Metamath Proof Explorer

Theorem rprmasso

Description: In an integral domain, the associate of a prime is a prime. (Contributed by Thierry Arnoux, 18-May-2025)

Ref Expression
Hypotheses rprmasso.b 
|- B = ( Base ` R )
rprmasso.p 
|- P = ( RPrime ` R )
rprmasso.d 
|- .|| = ( ||r ` R )
rprmasso.r 
|- ( ph -> R e. IDomn )
rprmasso.x 
|- ( ph -> X e. P )
rprmasso.1 
|- ( ph -> X .|| Y )
rprmasso.y 
|- ( ph -> Y .|| X )
Assertion rprmasso 
|- ( ph -> Y e. P )

Proof

Step Hyp Ref Expression
1 rprmasso.b 
 |-  B = ( Base ` R )
2 rprmasso.p 
 |-  P = ( RPrime ` R )
3 rprmasso.d 
 |-  .|| = ( ||r ` R )
4 rprmasso.r 
 |-  ( ph -> R e.
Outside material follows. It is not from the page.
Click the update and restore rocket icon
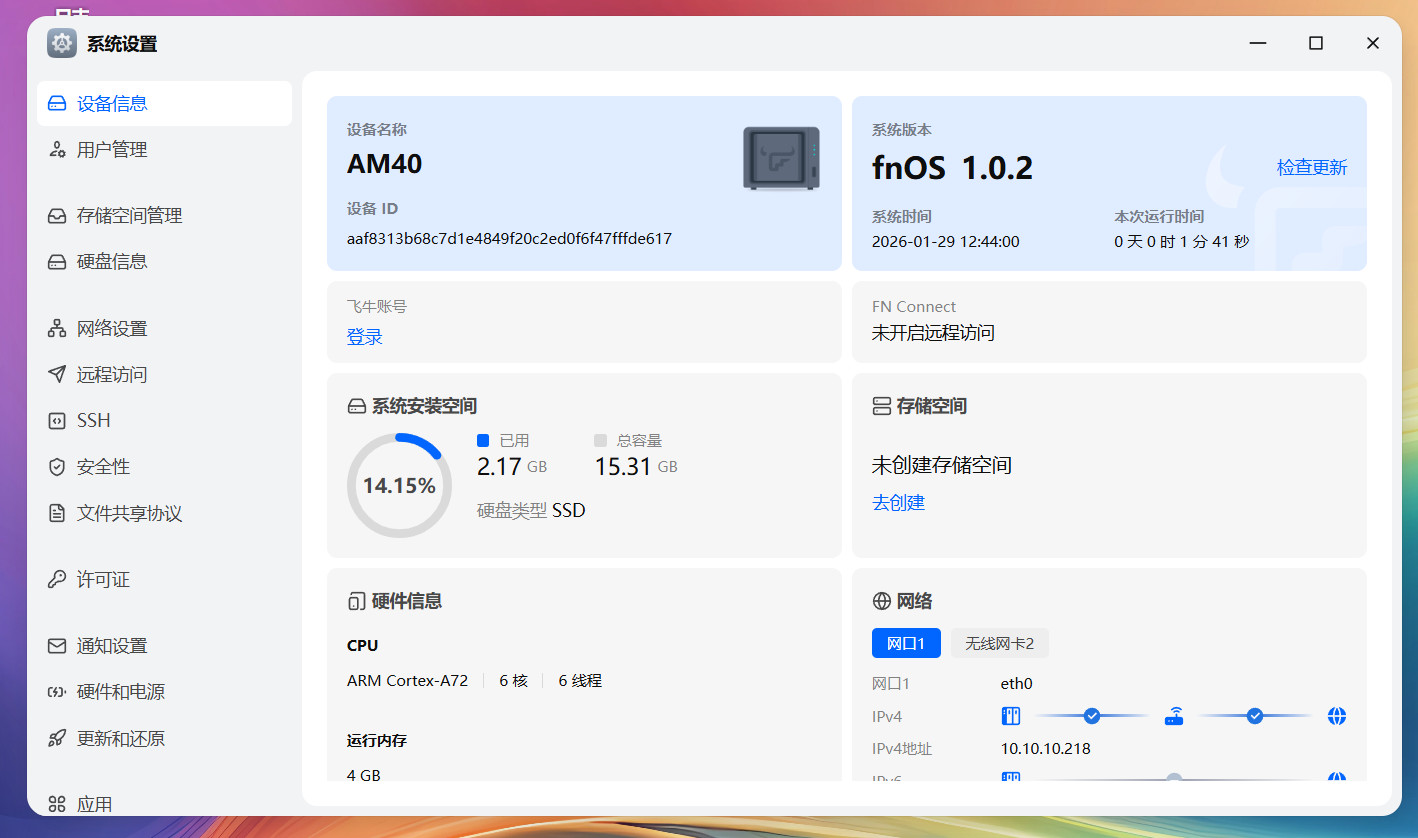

IDomn )
5 rprmasso.x 
 |-  ( ph -> X e. P )
6 rprmasso.1 
 |-  ( ph -> X .|| Y )
7 rprmasso.y 
 |-  ( ph -> Y .|| X )
8 eqid 
 |-  ( RSpan ` R ) = ( RSpan ` R )
9 1 2 4 5 rprmcl 
 |-  ( ph -> X e. B )
10 1 3 dvdsrcl 
 |-  ( Y .|| X -> Y e. B )
11 7 10 syl 
 |-  ( ph -> Y e. B )
12 4 idomringd 
 |-  ( ph -> R e. Ring )
13 1 8 3 9 11 12 rspsnasso 
 |-  ( ph -> ( ( X .|| Y /\ Y .|| X ) <-> ( ( RSpan ` R ) ` { Y } ) = ( ( RSpan ` R ) ` { X } ) ) )
14 6 7 13 mpbi2and 
 |-  ( ph -> ( ( RSpan ` R ) ` { Y } ) = ( ( RSpan ` R ) ` { X } ) )
15 4 idomcringd 
 |-  ( ph -> R e. CRing )
16 5 2 eleqtrdi 
 |-  ( ph -> X e. ( RPrime ` R ) )
17 8 15 16 rsprprmprmidl 
 |-  ( ph -> ( ( RSpan ` R ) ` { X } ) e. ( PrmIdeal ` R ) )
18 14 17 eqeltrd 
 |-  ( ph -> ( ( RSpan ` R ) ` { Y } ) e. ( PrmIdeal ` R ) )
19 eqid 
 |-  ( 0g ` R ) = ( 0g ` R )
20 2 19 4 5 rprmnz 
 |-  ( ph -> X =/= ( 0g ` R ) )
21 12 adantr 
 |-  ( ( ph /\ Y = ( 0g ` R ) ) -> R e. Ring )
22 9 adantr 
 |-  ( ( ph /\ Y = ( 0g ` R ) ) -> X e. B )
23 simpr 
 |-  ( ( ph /\ Y = ( 0g ` R ) ) -> Y = ( 0g ` R ) )
24 7 adantr 
 |-  ( ( ph /\ Y = ( 0g ` R ) ) -> Y .|| X )
25 23 24 eqbrtrrd 
 |-  ( ( ph /\ Y = ( 0g ` R ) ) -> ( 0g ` R ) .|| X )
26 1 3 19 dvdsr02 
 |-  ( ( R e. Ring /\ X e. B ) -> ( ( 0g ` R ) .|| X <-> X = ( 0g ` R ) ) )
27 26 biimpa 
 |-  ( ( ( R e. Ring /\ X e. B ) /\ ( 0g ` R ) .|| X ) -> X = ( 0g ` R ) )
28 21 22 25 27 syl21anc 
 |-  ( ( ph /\ Y = ( 0g ` R ) ) -> X = ( 0g ` R ) )
29 20 28 mteqand 
 |-  ( ph -> Y =/= ( 0g ` R ) )
30 19 1 2 8 4 11 29 rsprprmprmidlb 
 |-  ( ph -> ( Y e. P <-> ( ( RSpan ` R ) ` { Y } ) e. ( PrmIdeal ` R ) ) )
31 18 30 mpbird 
 |-  ( ph -> Y e. P )